Benjamin P. Levy, MD: That’s a great summary. Just going back to Dr Leal’s comment, I would propose that the surgeon who attended the SIV should get an award. I’ve never heard of such a thing. That’s just emblematic of the need to communicate and all be on the same page with not only the clinical care but the science. Everyone is right on target with what we must do moving forward. Dr Zhang, what is your experience with this? Discuss your interface with the surgeons and how to pull this off.

Jun Zhang, MD, PhD: Our surgeons have had concerns about whether immunotherapy induces some toxicity, so that a patient would no longer be a perfect candidate for surgery or that there’s some delay. But based on those clinical trials, they are now more convinced. We need to do something in early stage lung cancer. But for surgery, there’s a big change, and they’re really into it now. In fact, we also have clinical trials using neoadjuvant immune checkpoint inhibitors.

Benjamin P. Levy, MD: For those patients who are going on neoadjuvant trials, is there patient reluctance? Or are patients saying, “I just want this out. I don’t want to wait to get the treatment.”? We’ve run into this issue before. We thankfully got the surgeon and the medical oncologist on board. But the patient said, “I don’t want to wait. I’ve been taught that this needs to come out. I’ve always been told cure is achievable through surgery.” Is that happening at other institutions? Dr Zhang, go ahead.

Jun Zhang, MD, PhD: Yeah. In fact, I have patients like this. I have a guy who just wants to get this done as soon as possible. Of course, when you discuss neoadjuvant clinical trials, mention potential risks, etc, they don’t want to lose any chance that their cancer can’t be resected. Certainly there is, but I would say the majority of patients are interested in participating in a clinical trial that hopefully offers longer survival or a chance for cure.

Ravi Salgia, MD, PhD: I agree completely, Dr Zhang. In the old days, it used to be much more of an issue. If it were some cytotoxic therapy, or given in combination with bevacizumab, patients were reluctant. But this doesn’t happen as much now because patients are seeing this information flow through on social media. You even commercials on TV. Patients want to be part of an interesting and important clinical trial, and I certainly think it will become standard of care for us in the next few years.

### SUPPLIED INFORMATION

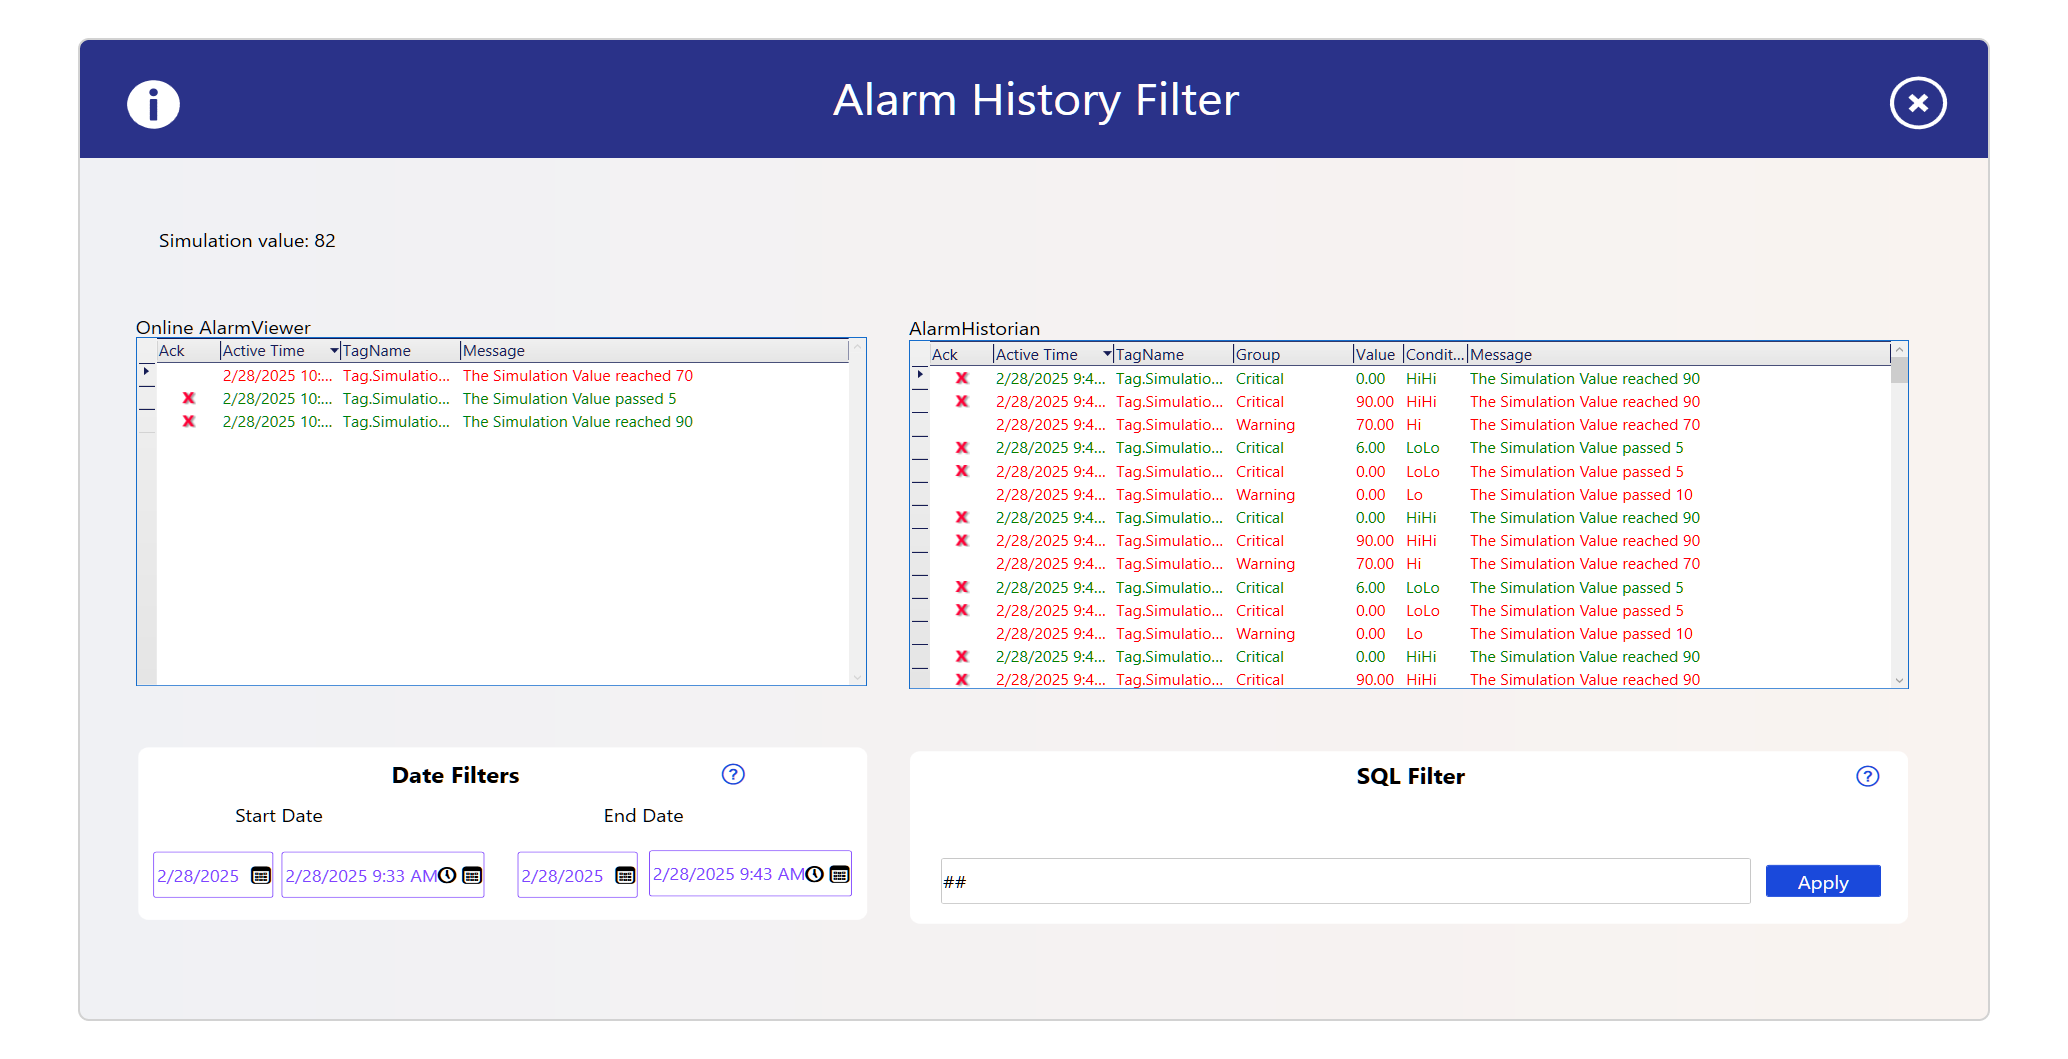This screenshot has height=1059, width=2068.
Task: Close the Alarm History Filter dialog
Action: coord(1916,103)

### STUDY QUESTIONS
a: In the discussion of neoadjuvant immunotherapy for early-stage lung cancer, what does Dr Levy propose the surgeon who attended the SIV should receive?
b: Continue the discussion of neoadjuvant immunotherapy for early-stage lung cancer from the point where it stops.

### ANSWERS
a: An award.

b:
Benjamin P. Levy, MD: One last question. For patients who are EGFR mutant, is this the right modality? Let’s say we know that they’re EGFR mutant from the biopsy, not necessarily from the surgical resection. Do we pump the brakes on neoadjuvant immunotherapy given that we’ve got a great adjuvant drug? Do we not have enough data? This is a tough one. Dr Naidoo, I see you’re thinking hard about this one.

Jarushka Naidoo, MBBCh: Yeah, no data. We encountered this a couple of times in various different patients who were being considered. In many of the neoadjuvant studies, these patients are not necessarily excluded. We know this was the case for PACIFIC as well, which I know we’ll get to. It opens up a bit of a quagmire for what to do next in the patients who have received immunotherapy. It’s an evolving experience. Obviously, we’ll discuss that in the context of PACIFIC. But right now, these patients are definitely being enrolled, and we will have to see whether they derive equivalent benefit, don’t derive the same benefit, or have different toxicities. Until we have the data, it wouldn’t behoove us to exclude these patients from this opportunity in case they may benefit.

Benjamin P. Levy, MD: Any parting words on the role of neoadjuvant immunotherapy for EGFR-mutant lung cancer?

Ravi Salgia, MD, PhD: Yeah, I’m not a fan, to be honest. I think these tumors are cold tumors. Are we doing a service for our patients, knowing the data for stage IV disease and then applying it to early stage disease? I’m not necessarily sure. It’s clinical-based evidence rather than evidence-based medicine. Without haing that trial, I just don’t know if it’s appropriate to put your EGFR or ALK patients on these trials. We have to be very concerned about that. That’s why we do next-generation sequencing for everyone. Then we have that discussion with our patients.

Benjamin P. Levy, MD: All good points.